Dick in the Everglades eBook

This eBook from the Gutenberg Project consists of approximately 283 pages of information about Dick in the Everglades.

Dick in the Everglades eBook

This eBook from the Gutenberg Project consists of approximately 283 pages of information about Dick in the Everglades.

At daylight Ned saw that Dick was sleeping quietly and taking the shotgun started out in search of a breakfast suited to a sick boy.  When he returned, an hour later, he had a brace of ducks, a little brown Florida rabbit and a ’possum.  Dick was awake when he returned and when offered his choice of the game for his breakfast chose all of them.  Ned stewed the rabbit and broiled a duck, giving Dick a little of each, but the ’possum looked fat and greasy and he kept it for himself.

“Dick,” said Ned after breakfast, “shall I roll that beast into the river, or do you want his skin?”

“Want it, of course.  I’ve got no hard feelings against him.”

“Want him skinned for mounting or a rug?”

“Rug, I guess.  Think I’ll enjoy walking on him.”

The big cat was nearly eight feet long, including his tail, and was so heavy that Ned found skinning him a hard job.  After he had finished he had to cut a stout stick for a lever, before he could get the carcass into the river.  The bad luck of the hunters seemed to have run out, and game began to come to them.  Ducks flew over the river beside the camp and plovers often lit on a bank near them.  Ned went out for deer and came back in an hour with half a buck on his shoulders.  When he approached the camp he saw Dick sitting up and tossing bits of hoe-cake to a ’coon that was watching him with some suspicion from a distance of three or four yards.

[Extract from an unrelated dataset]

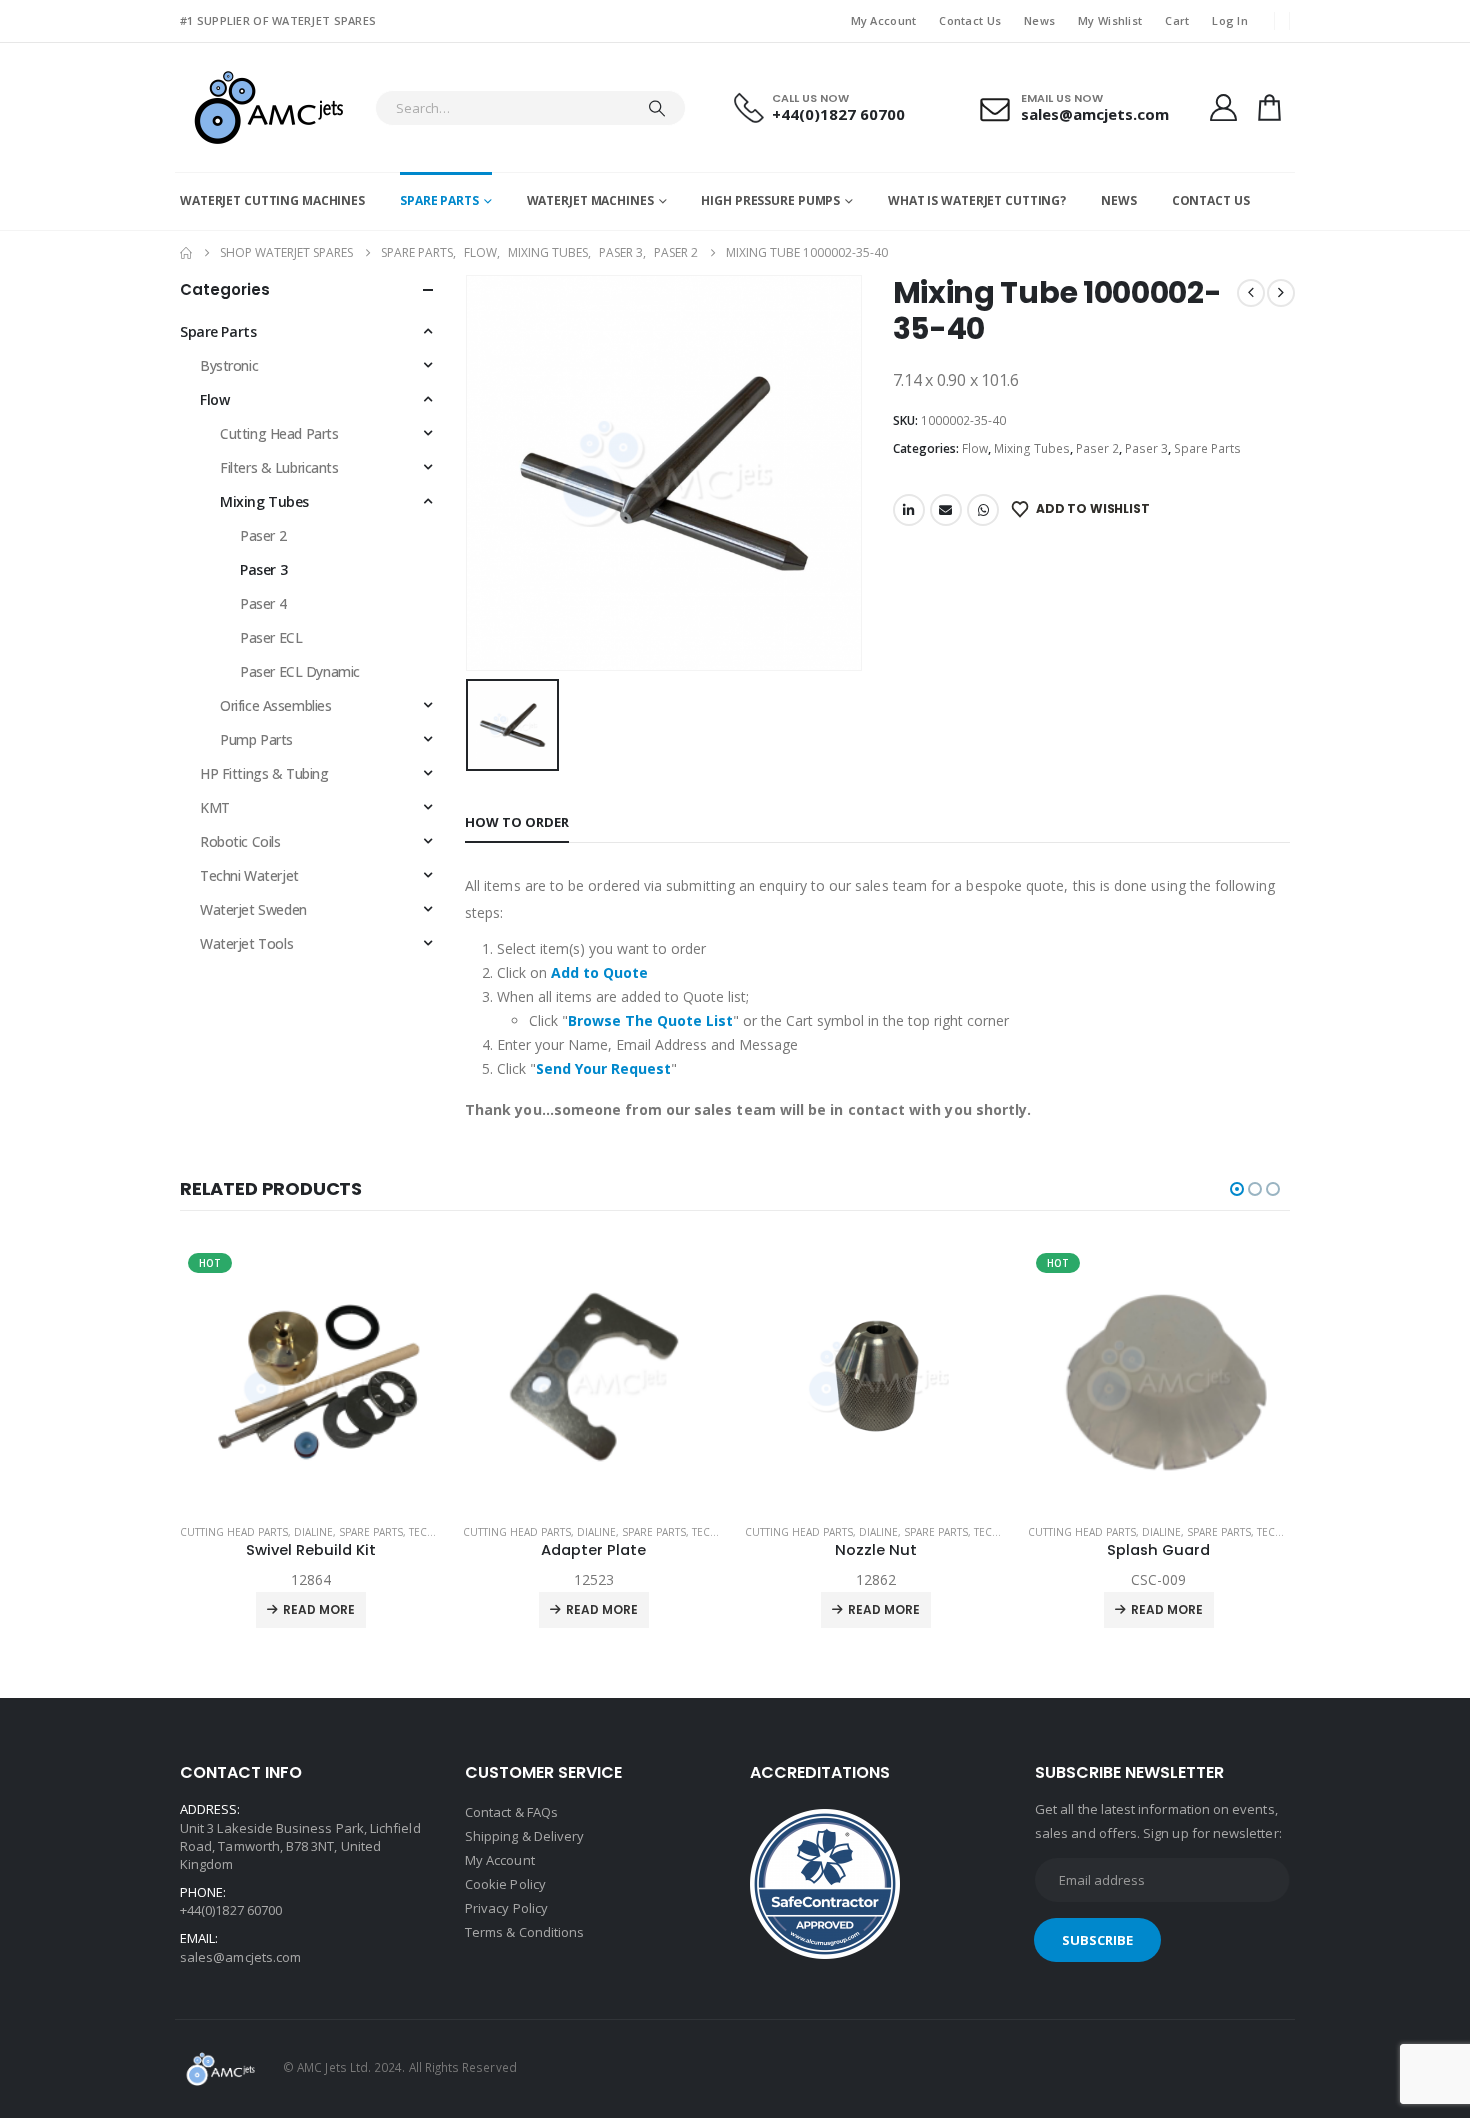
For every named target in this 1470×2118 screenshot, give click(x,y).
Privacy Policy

“You ought to have seen him, Ned.  I had him half tamed.  He took little bits of wet hoe-cake that I threw him and rolled them up into balls with his funny little hands before he ate them.  In an hour more I’d have had him eating out of my hand.”

“He’ll come back to-morrow, Dick.  You’ve got a way with you that wild things understand.”

“It’s only that I really love them and they know it.”

The ’coon did come back the next day while Ned was out exploring the bay in the canoe and, although he did not eat out of Dick’s hand, he came within a few feet of him and showed very little fear.  When Ned returned, the ’coon scrambled to the top of a little tree and looked down on the boys in a friendly way.  Day by day the ’coon became more intimate with Dick, even to eating out of his hand, but always scampered away when Ned came back.  On the third day, as Ned came in from an exploring trip, instead of the ’coon he found his old friend Tom, the lynx, sitting beside Dick with the air of a trained nurse.

“Bully for you, Tom; I’m glad to see you back,” said Ned.

“I’m not glad he’s come back, the murderer.  He has killed my ’coon.”

“You remember what my Indian said.  ’Panther eat wildcat, wildcat eat ‘coon.’  Shall I shoot him, Dick?”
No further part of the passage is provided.